In this paper we report on methods for optimization of broadband sources based on ASE in TDF. In the following section of this paper we present an analysis of the spectrally flattened TDF ASE source. Numerical analysis of possible spectral flattening of TDF ASE sources has not been published yet, to our knowledge. Theoretical analysis of the TDF ASE source appeared in two papers [35, 36] where the numerical model was used to reveal the physical understanding of the power evolution in ASE sources based on TDFs rather than for optimization issues. The first paper contains a brief analysis that resulted in preference of the forward (in terms of the pump radiation propagation) ASE that should carry the most of the optical power. On the contrary, the latter analysis leads to the opposite findings that it is the backward ASE that carries the highest power in the most typical configurations. In the third section of this paper we present preliminary experimental results of TDF ASE source using TDF developed in house. TDF characteristics including its performance in ring-laser setup are included.

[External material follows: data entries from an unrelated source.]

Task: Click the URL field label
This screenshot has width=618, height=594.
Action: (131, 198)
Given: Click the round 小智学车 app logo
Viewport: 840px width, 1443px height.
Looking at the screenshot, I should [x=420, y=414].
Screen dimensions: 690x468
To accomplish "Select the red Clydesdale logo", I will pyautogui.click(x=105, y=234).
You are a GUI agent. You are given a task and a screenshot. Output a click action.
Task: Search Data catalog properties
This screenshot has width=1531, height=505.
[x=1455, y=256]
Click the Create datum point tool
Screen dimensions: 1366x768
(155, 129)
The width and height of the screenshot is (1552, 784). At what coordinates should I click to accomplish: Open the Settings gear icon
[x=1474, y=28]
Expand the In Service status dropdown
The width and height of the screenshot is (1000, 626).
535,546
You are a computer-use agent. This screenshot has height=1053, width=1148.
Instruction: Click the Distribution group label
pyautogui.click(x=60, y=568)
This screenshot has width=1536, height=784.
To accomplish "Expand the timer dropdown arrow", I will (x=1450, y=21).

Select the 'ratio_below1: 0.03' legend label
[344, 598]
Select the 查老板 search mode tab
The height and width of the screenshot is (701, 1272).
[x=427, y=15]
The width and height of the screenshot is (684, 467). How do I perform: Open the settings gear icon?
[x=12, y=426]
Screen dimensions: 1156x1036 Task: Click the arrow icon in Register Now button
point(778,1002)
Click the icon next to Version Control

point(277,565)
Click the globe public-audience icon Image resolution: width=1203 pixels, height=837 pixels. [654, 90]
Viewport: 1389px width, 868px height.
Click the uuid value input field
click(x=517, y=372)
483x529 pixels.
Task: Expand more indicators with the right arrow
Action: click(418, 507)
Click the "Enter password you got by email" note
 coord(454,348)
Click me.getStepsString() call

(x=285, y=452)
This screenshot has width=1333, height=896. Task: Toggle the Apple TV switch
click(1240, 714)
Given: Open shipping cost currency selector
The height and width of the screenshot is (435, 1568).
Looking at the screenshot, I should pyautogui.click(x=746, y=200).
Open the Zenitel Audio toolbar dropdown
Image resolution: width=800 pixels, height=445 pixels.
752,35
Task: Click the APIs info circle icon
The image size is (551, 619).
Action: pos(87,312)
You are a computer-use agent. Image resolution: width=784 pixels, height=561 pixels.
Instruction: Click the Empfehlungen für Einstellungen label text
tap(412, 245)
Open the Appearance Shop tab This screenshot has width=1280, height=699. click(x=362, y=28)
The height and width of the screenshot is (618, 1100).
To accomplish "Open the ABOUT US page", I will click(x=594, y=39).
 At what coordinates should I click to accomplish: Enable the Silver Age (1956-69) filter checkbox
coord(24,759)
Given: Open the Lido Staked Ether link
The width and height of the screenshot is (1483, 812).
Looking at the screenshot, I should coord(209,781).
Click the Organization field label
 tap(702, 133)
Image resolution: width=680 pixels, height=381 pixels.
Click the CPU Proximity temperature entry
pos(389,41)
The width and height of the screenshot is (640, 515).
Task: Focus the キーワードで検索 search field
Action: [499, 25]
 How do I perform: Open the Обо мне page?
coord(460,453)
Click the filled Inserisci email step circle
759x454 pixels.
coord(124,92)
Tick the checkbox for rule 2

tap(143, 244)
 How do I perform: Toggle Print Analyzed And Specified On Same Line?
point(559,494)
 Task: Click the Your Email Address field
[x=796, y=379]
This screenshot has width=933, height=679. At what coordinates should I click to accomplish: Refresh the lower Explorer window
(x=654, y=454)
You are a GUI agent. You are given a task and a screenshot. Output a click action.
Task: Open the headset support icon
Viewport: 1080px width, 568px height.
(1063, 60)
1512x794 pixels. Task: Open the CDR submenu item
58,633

2 Numerical modelling of a Tm-doped fibre ASE source
For predicting the performance of various thulium doped fibre devices and their optimization, we developed a comprehensive, spectrally and spatially resolved numerical model, which is described in detail elsewhere [37–39]. For numerical simulations we set thulium ion concentration not higher than 1000 ppm mol. The pair-induced quenching processes among neighbouring thulium ions can still be assumed negligible at this concentration level provided that the thulium ions are homogeneously distributed in the core and not in clusters . The emission and absorption spectra are taken from Ref. 37. The other parameters of the fibre used in the simulations are summarized in Table 1. The configurations of the broadband source for the numerical modelling are shown in Fig. 1. The pump source at 1611 nm is assumed because this wavelength is the closest wavelength to the Tm peak absorption at around 1630 nm and in the same time it falls within the amplification range of commercially available L-band EDFAs. In the case of in-band pumping at 1611 nm and neglecting the cooperative up-conversion processes thanks to the limited concentration of thulium, the numerical model of TDF with a rich energy level structure [37, 38] is simplified to a system with two energy levels.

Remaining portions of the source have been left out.